Press the crust mix into a 9-inch pie pan—glass works best. You want the bottom and sides to be 1/8-inch thick. Make sure to press the crust out all the way up the sides of the pan. Place the crust in the freezer for at least 20 minutes.

3.
   
While you wait on the crust to set, place the cashews and agave in the food processor and process until it becomes smooth and resembles custard.

4.
   
Toss the apple or pear noodles with the vanilla, lemon juice, and cinnamon.

5.
   
To assemble, remove the crust from the freezer and spread the cashew custard evenly over the bottom of the pie. Gently press in the apple or pear noodles on top of the custard, and if so desired, drizzle with a hint of agave. Store in the refrigerator.

Pear Bread Pudding with Bourbon Whipped Cream

This dessert sounds a lot more decadent than it actually is. Bread pudding often walks a fine line between dried out and custard. This dessert will only be as good as your pears are. By taking care to use very ripe pears, you can get away with using less fat. The juice from the fruit will keep this cake nice and moist. I substituted a traditional bourbon caramel sauce for a spiked whipped cream, which cuts both fat and sugar! If you’re not calorie counting, this bread pudding is great as a breakfast the following morning, sliced and pan-fried like French toast. Just don’t tell your dietitian.

MAKES 10 SERVINGS

For the bread pudding:

      
5 eggs

      
1/2 cup brown sugar

      
1 to 1-1/2 cups milk

      
2 teaspoons vanilla extract

      
1 teaspoon ground cinnamon

      
1/4 teaspoon salt

      
3 very ripe pears, skins on, spiralized on blade 2

      
4 cups 1-inch bread cubes (minimum 1-day-old sandwich or artisanal plain breads)

      
3/4 cup golden raisins

For the spiked whip cream:

      
1 cup heavy whipping cream, chilled

      
1 tablespoon granulated sugar

      
1-1/2 tablespoons high-quality bourbon, chilled

1.
   
Preheat the oven to 350°F. Grease a 9 × 13-inch casserole dish.

2.
   
In a large bowl, whisk the eggs, brown sugar, milk, vanilla extract, cinnamon, and salt, making sure there are no lumps of brown sugar. Whisk until the mixture begins to lighten.

3.
   
Add the pears, bread cubes, and raisins. Stir a few times to make sure everything is coated in the egg mixture.

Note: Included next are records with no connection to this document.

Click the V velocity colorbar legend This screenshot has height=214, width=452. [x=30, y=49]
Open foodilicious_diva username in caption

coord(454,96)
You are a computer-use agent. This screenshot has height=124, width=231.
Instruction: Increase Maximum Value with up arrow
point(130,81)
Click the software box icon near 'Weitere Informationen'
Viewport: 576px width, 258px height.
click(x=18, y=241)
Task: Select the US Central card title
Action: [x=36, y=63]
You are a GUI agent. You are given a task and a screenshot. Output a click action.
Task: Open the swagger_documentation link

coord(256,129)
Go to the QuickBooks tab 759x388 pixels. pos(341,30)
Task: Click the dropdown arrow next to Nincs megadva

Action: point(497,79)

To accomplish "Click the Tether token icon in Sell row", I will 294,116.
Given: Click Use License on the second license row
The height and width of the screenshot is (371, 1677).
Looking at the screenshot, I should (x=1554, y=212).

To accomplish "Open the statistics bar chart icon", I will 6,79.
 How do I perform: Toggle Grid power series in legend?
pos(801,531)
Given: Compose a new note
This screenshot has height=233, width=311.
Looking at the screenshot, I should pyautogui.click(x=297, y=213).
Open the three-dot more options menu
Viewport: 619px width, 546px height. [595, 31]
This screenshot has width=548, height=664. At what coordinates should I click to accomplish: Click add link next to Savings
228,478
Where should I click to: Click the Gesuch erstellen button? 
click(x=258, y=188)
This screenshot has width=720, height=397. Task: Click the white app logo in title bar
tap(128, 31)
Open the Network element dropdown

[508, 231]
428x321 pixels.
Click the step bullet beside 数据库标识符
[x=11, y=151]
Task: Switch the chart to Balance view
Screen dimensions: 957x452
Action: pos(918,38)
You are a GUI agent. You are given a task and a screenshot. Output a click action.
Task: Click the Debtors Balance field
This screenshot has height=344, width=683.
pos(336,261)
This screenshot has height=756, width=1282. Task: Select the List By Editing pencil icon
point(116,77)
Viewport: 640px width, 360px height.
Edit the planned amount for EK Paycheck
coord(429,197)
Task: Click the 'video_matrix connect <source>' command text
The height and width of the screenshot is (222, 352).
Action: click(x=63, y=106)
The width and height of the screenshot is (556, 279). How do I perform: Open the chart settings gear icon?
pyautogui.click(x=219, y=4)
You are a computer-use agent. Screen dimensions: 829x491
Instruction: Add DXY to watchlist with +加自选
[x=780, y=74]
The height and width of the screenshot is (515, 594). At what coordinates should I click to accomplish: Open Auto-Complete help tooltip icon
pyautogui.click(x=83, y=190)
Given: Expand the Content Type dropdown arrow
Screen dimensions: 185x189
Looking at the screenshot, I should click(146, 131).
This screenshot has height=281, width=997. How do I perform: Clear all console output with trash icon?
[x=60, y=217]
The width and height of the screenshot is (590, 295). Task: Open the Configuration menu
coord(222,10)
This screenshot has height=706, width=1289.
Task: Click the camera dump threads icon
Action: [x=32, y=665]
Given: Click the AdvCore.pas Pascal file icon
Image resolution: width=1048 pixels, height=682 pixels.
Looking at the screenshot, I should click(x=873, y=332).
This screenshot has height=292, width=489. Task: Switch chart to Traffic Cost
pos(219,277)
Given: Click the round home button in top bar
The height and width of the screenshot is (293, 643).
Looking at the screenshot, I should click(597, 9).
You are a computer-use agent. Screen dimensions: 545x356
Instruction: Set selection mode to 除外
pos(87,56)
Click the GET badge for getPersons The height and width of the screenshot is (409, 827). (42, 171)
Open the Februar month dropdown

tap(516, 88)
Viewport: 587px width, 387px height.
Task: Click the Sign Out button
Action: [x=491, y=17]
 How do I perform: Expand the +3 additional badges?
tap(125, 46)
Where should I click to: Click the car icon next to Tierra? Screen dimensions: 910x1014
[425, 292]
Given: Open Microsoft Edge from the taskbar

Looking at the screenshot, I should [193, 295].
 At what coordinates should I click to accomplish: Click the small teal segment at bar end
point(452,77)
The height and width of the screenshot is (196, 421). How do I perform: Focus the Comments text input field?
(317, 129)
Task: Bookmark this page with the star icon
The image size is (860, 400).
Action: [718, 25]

You do not want to stir too much, though, as the pear noodles are fragile.

4.
   
Gently press all of the ingredients into the prepared casserole dish.

5.
   
Bake for 40 to 45 minutes or until the top is golden brown and the custard has gone from liquid to set. Allow the bread pudding to cool for at least 10 minutes.

6.
   
While the bread pudding cools, make the whipped cream. Using a large bowl and a whisk, whisk the chilled heavy cream until soft peaks form. Sprinkle the sugar over the whipped cream and continue to whisk until the peaks become stiff. Gently fold in the bourbon.

7.
   
Serve the bread pudding either warm or at room temperature. Top with whipped cream.

NOTE:
Warm bread pudding will melt the whipped cream so you can serve the whipped cream on the side if serving the bread pudding warm.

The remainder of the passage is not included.